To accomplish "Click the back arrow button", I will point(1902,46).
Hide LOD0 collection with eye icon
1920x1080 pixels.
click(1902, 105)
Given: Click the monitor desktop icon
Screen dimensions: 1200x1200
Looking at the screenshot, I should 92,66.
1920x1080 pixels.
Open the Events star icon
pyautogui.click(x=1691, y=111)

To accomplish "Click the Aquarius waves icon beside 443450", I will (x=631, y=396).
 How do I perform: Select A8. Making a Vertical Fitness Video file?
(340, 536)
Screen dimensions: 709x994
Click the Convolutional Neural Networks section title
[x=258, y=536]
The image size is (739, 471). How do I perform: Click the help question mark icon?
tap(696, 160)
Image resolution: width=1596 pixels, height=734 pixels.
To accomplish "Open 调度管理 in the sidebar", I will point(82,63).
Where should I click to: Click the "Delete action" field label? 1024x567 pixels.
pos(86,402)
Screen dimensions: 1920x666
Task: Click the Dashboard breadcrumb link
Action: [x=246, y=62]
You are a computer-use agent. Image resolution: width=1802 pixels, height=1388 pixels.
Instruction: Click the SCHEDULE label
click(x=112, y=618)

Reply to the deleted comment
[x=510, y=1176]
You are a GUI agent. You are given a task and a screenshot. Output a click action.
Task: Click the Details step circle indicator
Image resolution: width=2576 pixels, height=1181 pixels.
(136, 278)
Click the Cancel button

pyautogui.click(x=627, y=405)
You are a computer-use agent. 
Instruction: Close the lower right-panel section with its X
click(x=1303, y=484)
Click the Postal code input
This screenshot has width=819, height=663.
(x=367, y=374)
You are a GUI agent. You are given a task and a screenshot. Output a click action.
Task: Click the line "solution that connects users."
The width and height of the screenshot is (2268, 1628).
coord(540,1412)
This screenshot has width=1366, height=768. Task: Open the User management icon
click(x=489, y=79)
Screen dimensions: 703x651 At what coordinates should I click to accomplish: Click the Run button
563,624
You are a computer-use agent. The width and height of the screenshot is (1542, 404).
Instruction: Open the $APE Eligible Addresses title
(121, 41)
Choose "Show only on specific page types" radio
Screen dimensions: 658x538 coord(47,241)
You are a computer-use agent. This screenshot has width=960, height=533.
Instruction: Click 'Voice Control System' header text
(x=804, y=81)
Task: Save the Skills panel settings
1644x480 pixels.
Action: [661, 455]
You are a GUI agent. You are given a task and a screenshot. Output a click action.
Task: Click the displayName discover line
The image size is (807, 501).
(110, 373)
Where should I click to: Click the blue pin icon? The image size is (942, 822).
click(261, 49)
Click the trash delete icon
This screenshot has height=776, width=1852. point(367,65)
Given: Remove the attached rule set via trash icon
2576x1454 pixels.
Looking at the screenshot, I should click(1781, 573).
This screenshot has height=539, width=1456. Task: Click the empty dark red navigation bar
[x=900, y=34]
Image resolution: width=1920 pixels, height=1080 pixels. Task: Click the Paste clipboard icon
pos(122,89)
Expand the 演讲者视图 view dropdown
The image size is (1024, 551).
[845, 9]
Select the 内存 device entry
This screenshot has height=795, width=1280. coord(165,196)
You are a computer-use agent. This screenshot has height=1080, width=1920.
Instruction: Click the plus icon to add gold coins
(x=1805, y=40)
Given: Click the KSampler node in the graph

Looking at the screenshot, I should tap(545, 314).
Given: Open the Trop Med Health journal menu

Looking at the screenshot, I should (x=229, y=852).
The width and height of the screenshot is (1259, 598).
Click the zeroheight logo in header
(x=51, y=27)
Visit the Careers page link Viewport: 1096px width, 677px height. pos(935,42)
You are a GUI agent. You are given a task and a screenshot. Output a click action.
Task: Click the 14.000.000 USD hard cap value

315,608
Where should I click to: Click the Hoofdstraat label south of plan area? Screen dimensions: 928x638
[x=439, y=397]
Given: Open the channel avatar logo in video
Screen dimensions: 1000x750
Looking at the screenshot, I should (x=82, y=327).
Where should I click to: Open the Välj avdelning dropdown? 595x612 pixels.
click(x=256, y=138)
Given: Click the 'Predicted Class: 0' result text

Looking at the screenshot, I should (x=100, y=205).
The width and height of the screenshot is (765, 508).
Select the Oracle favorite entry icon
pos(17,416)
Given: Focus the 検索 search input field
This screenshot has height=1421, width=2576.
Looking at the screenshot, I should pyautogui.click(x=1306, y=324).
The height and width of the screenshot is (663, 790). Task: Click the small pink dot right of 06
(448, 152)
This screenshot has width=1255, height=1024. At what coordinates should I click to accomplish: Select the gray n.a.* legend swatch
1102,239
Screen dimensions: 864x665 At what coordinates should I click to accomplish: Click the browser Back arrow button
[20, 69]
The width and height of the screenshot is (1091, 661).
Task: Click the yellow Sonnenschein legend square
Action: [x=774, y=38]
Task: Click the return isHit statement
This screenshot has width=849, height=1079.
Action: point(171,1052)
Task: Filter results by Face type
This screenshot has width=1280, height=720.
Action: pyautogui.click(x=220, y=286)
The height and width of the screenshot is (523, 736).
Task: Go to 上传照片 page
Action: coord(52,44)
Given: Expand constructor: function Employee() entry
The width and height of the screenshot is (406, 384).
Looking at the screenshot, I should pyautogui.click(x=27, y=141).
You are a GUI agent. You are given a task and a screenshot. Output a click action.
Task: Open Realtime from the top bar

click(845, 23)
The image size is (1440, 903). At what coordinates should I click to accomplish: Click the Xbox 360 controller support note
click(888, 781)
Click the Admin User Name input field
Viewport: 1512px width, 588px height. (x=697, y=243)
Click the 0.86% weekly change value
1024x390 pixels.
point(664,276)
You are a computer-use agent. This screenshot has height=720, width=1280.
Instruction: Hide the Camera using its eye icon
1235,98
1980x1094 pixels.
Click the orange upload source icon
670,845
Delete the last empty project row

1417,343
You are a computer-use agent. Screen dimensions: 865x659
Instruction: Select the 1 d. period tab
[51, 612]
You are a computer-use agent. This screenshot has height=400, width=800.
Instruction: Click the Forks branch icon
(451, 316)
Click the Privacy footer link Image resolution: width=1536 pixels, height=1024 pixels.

--

Turn the data above, from the line with "Image resolution: width=1596" up to and including the line with "Screen dimensions: 658x538 coord(47,241)", into a Markdown table with the columns No. and Entry: No. gives the row number and Entry gives the line, with blank lines left out.

**ANSWER TO THIS TASK:**
| No. | Entry |
|---|---|
| 1 | Image resolution: width=1596 pixels, height=734 pixels. |
| 2 | To accomplish "Open 调度管理 in the sidebar", I will point(82,63). |
| 3 | Where should I click to: Click the "Delete action" field label? 1024x567 pixels. |
| 4 | pos(86,402) |
| 5 | Screen dimensions: 1920x666 |
| 6 | Task: Click the Dashboard breadcrumb link |
| 7 | Action: [x=246, y=62] |
| 8 | You are a computer-use agent. Image resolution: width=1802 pixels, height=1388 pixels. |
| 9 | Instruction: Click the SCHEDULE label |
| 10 | click(x=112, y=618) |
| 11 | Reply to the deleted comment |
| 12 | [x=510, y=1176] |
| 13 | You are a GUI agent. You are given a task and a screenshot. Output a click action. |
| 14 | Task: Click the Details step circle indicator |
| 15 | Image resolution: width=2576 pixels, height=1181 pixels. |
| 16 | (136, 278) |
| 17 | Click the Cancel button |
| 18 | pyautogui.click(x=627, y=405) |
| 19 | You are a computer-use agent.  |
| 20 | Instruction: Close the lower right-panel section with its X |
| 21 | click(x=1303, y=484) |
| 22 | Click the Postal code input |
| 23 | This screenshot has width=819, height=663. |
| 24 | (x=367, y=374) |
| 25 | You are a GUI agent. You are given a task and a screenshot. Output a click action. |
| 26 | Task: Click the line "solution that connects users." |
| 27 | The width and height of the screenshot is (2268, 1628). |
| 28 | coord(540,1412) |
| 29 | This screenshot has width=1366, height=768. Task: Open the User management icon |
| 30 | click(x=489, y=79) |
| 31 | Screen dimensions: 703x651 At what coordinates should I click to accomplish: Click the Run button |
| 32 | 563,624 |
| 33 | You are a computer-use agent. The width and height of the screenshot is (1542, 404). |
| 34 | Instruction: Open the $APE Eligible Addresses title |
| 35 | (121, 41) |
| 36 | Choose "Show only on specific page types" radio |
| 37 | Screen dimensions: 658x538 coord(47,241) |